• [Problem to solve]
Where a line holds the word "column", copy it from the records.

• [Available records]
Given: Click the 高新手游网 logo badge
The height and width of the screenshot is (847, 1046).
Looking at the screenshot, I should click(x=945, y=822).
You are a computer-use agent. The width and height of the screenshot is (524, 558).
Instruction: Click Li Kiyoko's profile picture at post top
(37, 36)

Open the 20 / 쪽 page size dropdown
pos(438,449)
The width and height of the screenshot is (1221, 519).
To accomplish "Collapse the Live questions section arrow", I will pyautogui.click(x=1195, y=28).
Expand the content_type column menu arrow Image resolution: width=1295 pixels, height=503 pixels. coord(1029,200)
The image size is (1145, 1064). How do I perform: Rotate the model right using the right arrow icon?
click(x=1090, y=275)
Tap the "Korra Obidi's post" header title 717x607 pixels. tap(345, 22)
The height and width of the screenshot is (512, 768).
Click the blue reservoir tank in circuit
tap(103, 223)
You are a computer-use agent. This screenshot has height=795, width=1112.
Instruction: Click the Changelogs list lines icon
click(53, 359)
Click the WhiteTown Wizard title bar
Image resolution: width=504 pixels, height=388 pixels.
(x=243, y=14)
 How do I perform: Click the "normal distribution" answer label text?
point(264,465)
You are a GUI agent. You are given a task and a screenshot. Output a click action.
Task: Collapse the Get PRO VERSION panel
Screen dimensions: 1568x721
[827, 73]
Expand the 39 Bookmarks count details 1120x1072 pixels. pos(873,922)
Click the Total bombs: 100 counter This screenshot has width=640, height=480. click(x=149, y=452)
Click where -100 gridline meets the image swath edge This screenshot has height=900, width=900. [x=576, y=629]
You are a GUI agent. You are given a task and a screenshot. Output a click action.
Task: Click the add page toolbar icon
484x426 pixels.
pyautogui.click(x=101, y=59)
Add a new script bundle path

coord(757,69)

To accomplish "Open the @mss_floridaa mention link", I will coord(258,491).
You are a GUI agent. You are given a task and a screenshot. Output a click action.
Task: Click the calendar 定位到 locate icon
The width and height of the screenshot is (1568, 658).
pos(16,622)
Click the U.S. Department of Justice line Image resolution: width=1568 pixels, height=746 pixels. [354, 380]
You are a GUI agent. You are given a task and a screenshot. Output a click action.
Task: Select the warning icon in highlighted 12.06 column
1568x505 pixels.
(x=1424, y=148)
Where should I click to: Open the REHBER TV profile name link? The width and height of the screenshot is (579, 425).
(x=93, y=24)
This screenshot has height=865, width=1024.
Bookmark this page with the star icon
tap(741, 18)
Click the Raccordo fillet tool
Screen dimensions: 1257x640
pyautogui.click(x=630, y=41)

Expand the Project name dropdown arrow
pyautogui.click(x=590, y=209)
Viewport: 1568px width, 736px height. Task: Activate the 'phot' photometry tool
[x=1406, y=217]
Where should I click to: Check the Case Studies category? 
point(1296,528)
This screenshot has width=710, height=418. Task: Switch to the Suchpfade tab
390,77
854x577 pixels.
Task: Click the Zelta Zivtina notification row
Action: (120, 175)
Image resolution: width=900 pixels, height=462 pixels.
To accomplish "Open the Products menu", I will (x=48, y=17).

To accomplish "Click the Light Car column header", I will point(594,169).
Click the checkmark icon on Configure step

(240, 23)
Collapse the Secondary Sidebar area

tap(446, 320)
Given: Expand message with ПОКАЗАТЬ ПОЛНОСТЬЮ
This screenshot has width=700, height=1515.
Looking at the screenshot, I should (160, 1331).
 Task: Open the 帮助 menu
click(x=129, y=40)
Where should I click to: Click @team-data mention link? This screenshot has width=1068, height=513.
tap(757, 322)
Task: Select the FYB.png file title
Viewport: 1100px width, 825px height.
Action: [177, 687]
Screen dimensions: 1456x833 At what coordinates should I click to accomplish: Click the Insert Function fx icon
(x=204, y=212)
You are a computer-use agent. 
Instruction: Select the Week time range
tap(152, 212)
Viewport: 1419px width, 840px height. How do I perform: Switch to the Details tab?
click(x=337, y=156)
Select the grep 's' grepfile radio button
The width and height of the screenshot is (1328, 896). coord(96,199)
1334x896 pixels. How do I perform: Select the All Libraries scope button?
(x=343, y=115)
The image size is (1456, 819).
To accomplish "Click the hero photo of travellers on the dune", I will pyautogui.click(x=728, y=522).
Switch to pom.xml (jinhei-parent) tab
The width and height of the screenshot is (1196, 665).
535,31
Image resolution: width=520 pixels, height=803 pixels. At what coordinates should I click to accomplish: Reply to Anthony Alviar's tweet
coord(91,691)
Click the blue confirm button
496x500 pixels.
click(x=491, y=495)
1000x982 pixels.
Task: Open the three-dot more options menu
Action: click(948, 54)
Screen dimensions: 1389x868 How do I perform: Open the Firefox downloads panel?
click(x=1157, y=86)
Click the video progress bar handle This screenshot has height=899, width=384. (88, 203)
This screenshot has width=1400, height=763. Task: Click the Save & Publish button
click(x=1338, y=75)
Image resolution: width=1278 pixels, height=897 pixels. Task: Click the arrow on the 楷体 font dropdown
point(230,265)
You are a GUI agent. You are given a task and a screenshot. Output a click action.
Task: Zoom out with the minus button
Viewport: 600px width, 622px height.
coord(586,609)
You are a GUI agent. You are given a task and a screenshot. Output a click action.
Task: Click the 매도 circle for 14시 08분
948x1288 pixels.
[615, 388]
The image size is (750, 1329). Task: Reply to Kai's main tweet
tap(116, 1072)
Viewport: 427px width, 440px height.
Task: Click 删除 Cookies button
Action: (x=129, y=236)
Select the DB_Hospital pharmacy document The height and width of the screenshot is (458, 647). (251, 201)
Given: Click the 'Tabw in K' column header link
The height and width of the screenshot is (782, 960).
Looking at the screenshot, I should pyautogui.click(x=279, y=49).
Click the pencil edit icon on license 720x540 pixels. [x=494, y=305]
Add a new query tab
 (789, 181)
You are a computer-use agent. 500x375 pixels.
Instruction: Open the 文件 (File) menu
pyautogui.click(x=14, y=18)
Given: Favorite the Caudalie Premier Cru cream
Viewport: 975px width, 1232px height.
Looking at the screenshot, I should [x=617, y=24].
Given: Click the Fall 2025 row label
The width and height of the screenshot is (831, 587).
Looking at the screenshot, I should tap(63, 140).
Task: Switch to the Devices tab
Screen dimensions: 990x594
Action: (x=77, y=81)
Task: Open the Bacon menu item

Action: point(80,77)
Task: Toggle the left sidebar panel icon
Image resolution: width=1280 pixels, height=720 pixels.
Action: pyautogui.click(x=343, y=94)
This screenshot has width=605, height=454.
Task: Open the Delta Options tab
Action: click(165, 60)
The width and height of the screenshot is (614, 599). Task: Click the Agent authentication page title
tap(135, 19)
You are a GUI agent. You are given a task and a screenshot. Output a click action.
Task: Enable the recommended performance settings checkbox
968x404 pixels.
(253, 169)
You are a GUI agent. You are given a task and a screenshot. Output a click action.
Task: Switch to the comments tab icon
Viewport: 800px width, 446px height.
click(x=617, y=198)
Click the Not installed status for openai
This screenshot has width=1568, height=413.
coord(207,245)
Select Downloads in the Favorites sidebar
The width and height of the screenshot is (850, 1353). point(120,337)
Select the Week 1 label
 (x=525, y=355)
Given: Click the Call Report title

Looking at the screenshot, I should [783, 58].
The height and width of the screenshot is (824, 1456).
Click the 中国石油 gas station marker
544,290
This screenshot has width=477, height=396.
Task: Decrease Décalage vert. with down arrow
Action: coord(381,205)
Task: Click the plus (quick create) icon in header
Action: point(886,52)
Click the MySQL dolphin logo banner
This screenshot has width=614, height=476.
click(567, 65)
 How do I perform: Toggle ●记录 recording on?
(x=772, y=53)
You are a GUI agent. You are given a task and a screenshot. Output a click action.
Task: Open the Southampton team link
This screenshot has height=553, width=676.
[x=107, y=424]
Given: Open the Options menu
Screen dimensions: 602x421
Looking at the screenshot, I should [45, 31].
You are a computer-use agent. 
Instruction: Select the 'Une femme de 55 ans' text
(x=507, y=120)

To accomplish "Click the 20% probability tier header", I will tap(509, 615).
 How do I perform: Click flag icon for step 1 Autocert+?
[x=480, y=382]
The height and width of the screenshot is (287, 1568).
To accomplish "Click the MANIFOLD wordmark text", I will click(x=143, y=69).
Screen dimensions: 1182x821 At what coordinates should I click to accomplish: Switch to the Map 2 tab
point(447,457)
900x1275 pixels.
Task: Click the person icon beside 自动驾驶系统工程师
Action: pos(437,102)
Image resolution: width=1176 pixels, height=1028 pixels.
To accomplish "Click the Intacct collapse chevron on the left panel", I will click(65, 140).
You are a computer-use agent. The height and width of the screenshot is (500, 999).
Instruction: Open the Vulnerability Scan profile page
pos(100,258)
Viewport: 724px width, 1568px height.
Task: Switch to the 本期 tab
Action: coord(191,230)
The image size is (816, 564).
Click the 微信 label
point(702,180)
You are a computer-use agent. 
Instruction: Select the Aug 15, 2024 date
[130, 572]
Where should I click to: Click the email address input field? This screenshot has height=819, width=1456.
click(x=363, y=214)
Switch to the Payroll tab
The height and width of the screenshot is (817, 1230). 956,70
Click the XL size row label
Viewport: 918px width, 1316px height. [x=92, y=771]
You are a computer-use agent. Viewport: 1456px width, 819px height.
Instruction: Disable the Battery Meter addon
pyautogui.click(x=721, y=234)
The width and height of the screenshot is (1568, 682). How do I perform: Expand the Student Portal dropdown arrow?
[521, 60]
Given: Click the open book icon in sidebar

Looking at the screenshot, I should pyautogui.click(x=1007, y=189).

• [Task output]
Expand the content_type column menu arrow Image resolution: width=1295 pixels, height=503 pixels. coord(1029,200)
Task: Select the warning icon in highlighted 12.06 column
To accomplish "Click the Light Car column header", I will point(594,169).
Given: Click the 'Tabw in K' column header link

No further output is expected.